Find and append each reference to a html link - Python

Question

I have a HTML file I got from Wikipedia and would like to find every link on the page such as /wiki/Absinthe and replace it with the current directory added to the front such as /home/fergus/wikiget/wiki/Absinthe so for:

<a href="/wiki/Absinthe">Absinthe</a>

becomes:

<a href="/home/fergus/wikiget/wiki/Absinthe">Absinthe</a>

and this is throughout the whole document.

Do you have any ideas? I'm happy to use BeautifulSoup or Regex!

if you working in linux, then there is a quite simple solution to find and replace text in a document. If I got u rite so please do reply. — Prateek, Mar 07 '11 at 09:29

Mark Longair · Answer 1 · 2011-03-07T10:03:00.357

2

If that's really all you have to do, you could do it with sed and its -i option to rewrite the file in-place:

sed -e 's,href="/wiki,href="/home/fergus/wikiget/wiki,' wiki-file.html

However, here's a Python solution using the lovely lxml API, in case you need to do anything more complex or you might have badly formed HTML, etc.:

from lxml import etree
import re

parser = etree.HTMLParser()

with open("wiki-file.html") as fp:
    tree = etree.parse(fp, parser)

(Rows showing where targets appear)
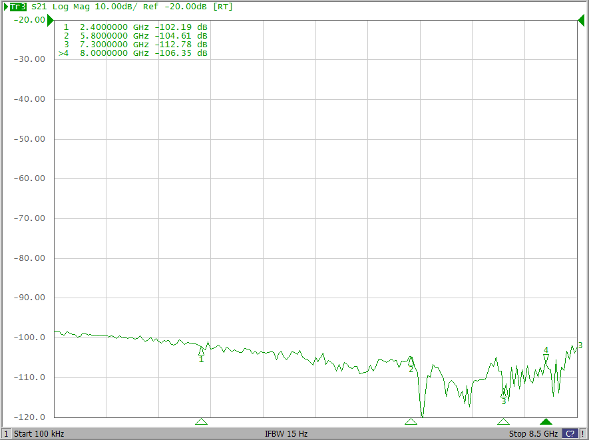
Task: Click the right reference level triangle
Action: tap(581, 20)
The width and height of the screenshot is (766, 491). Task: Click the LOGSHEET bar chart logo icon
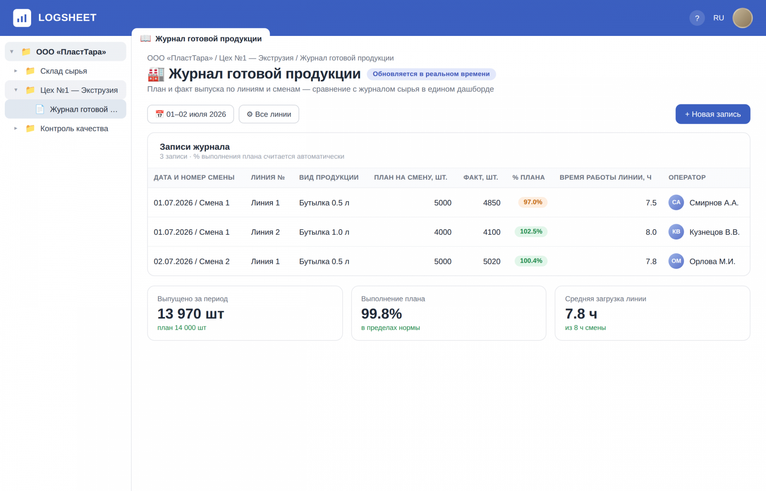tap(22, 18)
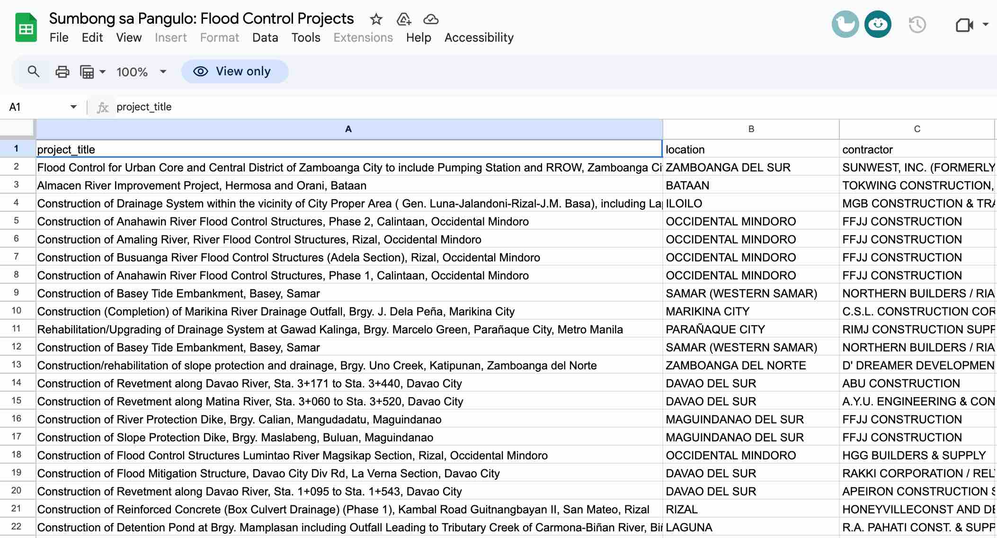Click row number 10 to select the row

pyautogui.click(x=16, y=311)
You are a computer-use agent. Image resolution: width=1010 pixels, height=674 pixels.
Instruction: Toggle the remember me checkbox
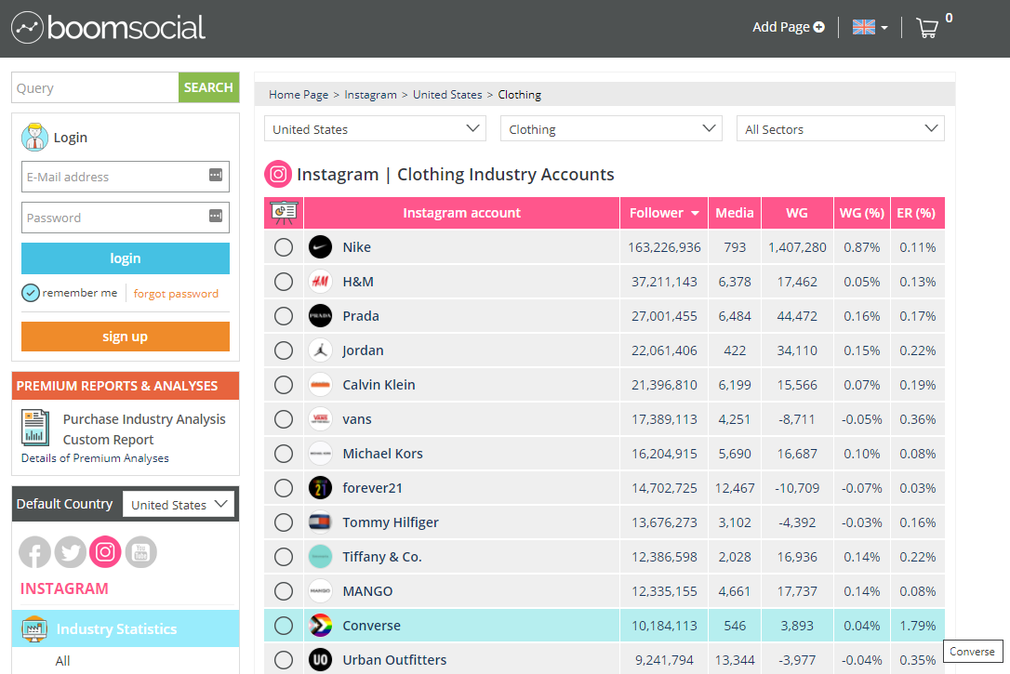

• [WRITTEN TASK 1]: In the thread, which sed option does the answer suggest for rewriting the file in place?
• [WRITTEN TASK 2]: Quote the passage of the thread starting with "If that's really" and going on through "parser = etree.HTMLParser()".
None of the items are needed to complete the work here.

• [EXPECTED OUTPUT 1]: The -i option.

• [EXPECTED OUTPUT 2]:
If that's really all you have to do, you could do it with sed and its -i option to rewrite the file in-place:

sed -e 's,href="/wiki,href="/home/fergus/wikiget/wiki,' wiki-file.html

However, here's a Python solution using the lovely lxml API, in case you need to do anything more complex or you might have badly formed HTML, etc.:

from lxml import etree
import re

parser = etree.HTMLParser()